PASSAGE:
↓↓↓

Templates

Fraud Detection ML Scores

Data Contract Template

Ensure fraud scoring data is fresh, complete, and reliable before it is used for real-time fraud decisions, case management, model monitoring, and downstream analytics.

Fabiana Ferraz

Technical Writer at Soda

Data contract description

This data contract enforces schema stability, a strict 1-hour freshness SLA on scored_at, and required identifiers and model metadata to ensure trustworthy fraud scoring outputs. It blocks future-dated scores, validates fraud_score within the [0, 1] range, prevents duplicate scores per transaction_id and model_id, and enforces alignment between fraud_score thresholds and prediction_label values. It also applies controlled formats for UUIDs, semantic versions, and SHA-256 feature hashes to support traceability across model versions.

↑↑↑

WRITTEN REQUEST 1:
In the records, reproduce the lines from the one containing "The width and height of the screenshot is (1258, 715)." up to and including the one containing "click(50, 117)", substituting "drop-down" for "dropdown" and leaving all else unchanged.

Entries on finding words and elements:

↓↓↓

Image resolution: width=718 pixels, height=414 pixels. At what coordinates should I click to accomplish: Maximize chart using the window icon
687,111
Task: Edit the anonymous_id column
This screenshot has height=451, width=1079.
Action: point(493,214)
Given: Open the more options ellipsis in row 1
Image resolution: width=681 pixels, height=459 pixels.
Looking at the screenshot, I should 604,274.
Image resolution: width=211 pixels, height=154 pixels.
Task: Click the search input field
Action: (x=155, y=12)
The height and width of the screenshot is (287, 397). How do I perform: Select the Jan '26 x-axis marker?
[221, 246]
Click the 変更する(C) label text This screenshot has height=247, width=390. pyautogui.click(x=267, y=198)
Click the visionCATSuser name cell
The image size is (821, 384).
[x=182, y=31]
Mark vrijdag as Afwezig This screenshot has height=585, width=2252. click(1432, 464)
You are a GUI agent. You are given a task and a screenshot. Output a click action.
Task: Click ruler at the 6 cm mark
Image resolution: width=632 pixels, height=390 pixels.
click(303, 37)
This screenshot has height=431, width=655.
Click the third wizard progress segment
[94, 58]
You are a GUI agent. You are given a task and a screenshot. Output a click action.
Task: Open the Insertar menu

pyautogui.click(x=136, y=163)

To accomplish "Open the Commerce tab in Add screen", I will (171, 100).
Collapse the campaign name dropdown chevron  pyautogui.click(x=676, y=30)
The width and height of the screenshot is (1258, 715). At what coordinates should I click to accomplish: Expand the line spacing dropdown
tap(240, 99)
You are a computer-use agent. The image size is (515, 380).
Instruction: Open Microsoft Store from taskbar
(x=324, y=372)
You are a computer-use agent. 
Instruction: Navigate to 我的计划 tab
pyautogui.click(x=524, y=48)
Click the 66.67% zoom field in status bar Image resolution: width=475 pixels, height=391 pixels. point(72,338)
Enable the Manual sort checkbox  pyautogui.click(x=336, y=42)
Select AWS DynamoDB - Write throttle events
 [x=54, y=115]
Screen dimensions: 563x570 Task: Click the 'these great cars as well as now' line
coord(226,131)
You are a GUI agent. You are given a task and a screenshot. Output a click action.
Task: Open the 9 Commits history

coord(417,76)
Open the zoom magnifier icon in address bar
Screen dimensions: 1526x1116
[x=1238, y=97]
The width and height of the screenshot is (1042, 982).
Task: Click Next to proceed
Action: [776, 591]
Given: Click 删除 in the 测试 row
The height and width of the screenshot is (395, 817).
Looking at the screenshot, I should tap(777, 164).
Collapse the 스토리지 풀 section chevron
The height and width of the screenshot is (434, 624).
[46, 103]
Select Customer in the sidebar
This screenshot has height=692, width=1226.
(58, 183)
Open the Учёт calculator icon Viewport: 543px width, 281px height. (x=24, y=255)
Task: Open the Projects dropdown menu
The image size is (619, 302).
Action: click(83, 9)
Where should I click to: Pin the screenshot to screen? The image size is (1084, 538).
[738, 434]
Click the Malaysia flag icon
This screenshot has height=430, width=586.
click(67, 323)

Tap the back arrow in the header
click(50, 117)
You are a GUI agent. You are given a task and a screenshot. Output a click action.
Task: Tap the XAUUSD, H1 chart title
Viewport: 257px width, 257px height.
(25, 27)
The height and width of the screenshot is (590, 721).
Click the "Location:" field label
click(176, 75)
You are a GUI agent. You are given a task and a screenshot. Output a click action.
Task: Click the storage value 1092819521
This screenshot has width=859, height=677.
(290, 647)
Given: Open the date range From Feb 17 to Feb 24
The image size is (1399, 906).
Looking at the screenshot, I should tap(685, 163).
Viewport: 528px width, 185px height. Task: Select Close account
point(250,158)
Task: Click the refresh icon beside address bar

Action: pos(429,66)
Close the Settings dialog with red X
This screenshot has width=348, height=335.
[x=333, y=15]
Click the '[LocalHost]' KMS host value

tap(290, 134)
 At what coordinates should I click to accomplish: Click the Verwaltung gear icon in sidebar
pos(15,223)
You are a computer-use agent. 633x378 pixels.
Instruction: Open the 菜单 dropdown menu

↑↑↑

WRITTEN REQUEST 2:
Write out the data contract template word for word from "Fabiana Ferraz" up to and including "across model versions.".

TASK RESULT 1:
The width and height of the screenshot is (1258, 715). At what coordinates should I click to accomplish: Expand the line spacing drop-down
tap(240, 99)
You are a computer-use agent. The image size is (515, 380).
Instruction: Open Microsoft Store from taskbar
(x=324, y=372)
You are a computer-use agent. 
Instruction: Navigate to 我的计划 tab
pyautogui.click(x=524, y=48)
Click the 66.67% zoom field in status bar Image resolution: width=475 pixels, height=391 pixels. point(72,338)
Enable the Manual sort checkbox  pyautogui.click(x=336, y=42)
Select AWS DynamoDB - Write throttle events
 [x=54, y=115]
Screen dimensions: 563x570 Task: Click the 'these great cars as well as now' line
coord(226,131)
You are a GUI agent. You are given a task and a screenshot. Output a click action.
Task: Open the 9 Commits history

coord(417,76)
Open the zoom magnifier icon in address bar
Screen dimensions: 1526x1116
[x=1238, y=97]
The width and height of the screenshot is (1042, 982).
Task: Click Next to proceed
Action: [776, 591]
Given: Click 删除 in the 测试 row
The height and width of the screenshot is (395, 817).
Looking at the screenshot, I should tap(777, 164).
Collapse the 스토리지 풀 section chevron
The height and width of the screenshot is (434, 624).
[46, 103]
Select Customer in the sidebar
This screenshot has height=692, width=1226.
(58, 183)
Open the Учёт calculator icon Viewport: 543px width, 281px height. (x=24, y=255)
Task: Open the Projects drop-down menu
The image size is (619, 302).
Action: click(83, 9)
Where should I click to: Pin the screenshot to screen? The image size is (1084, 538).
[738, 434]
Click the Malaysia flag icon
This screenshot has height=430, width=586.
click(67, 323)

Tap the back arrow in the header
click(50, 117)

TASK RESULT 2:
Fabiana Ferraz

Technical Writer at Soda

Data contract description

This data contract enforces schema stability, a strict 1-hour freshness SLA on scored_at, and required identifiers and model metadata to ensure trustworthy fraud scoring outputs. It blocks future-dated scores, validates fraud_score within the [0, 1] range, prevents duplicate scores per transaction_id and model_id, and enforces alignment between fraud_score thresholds and prediction_label values. It also applies controlled formats for UUIDs, semantic versions, and SHA-256 feature hashes to support traceability across model versions.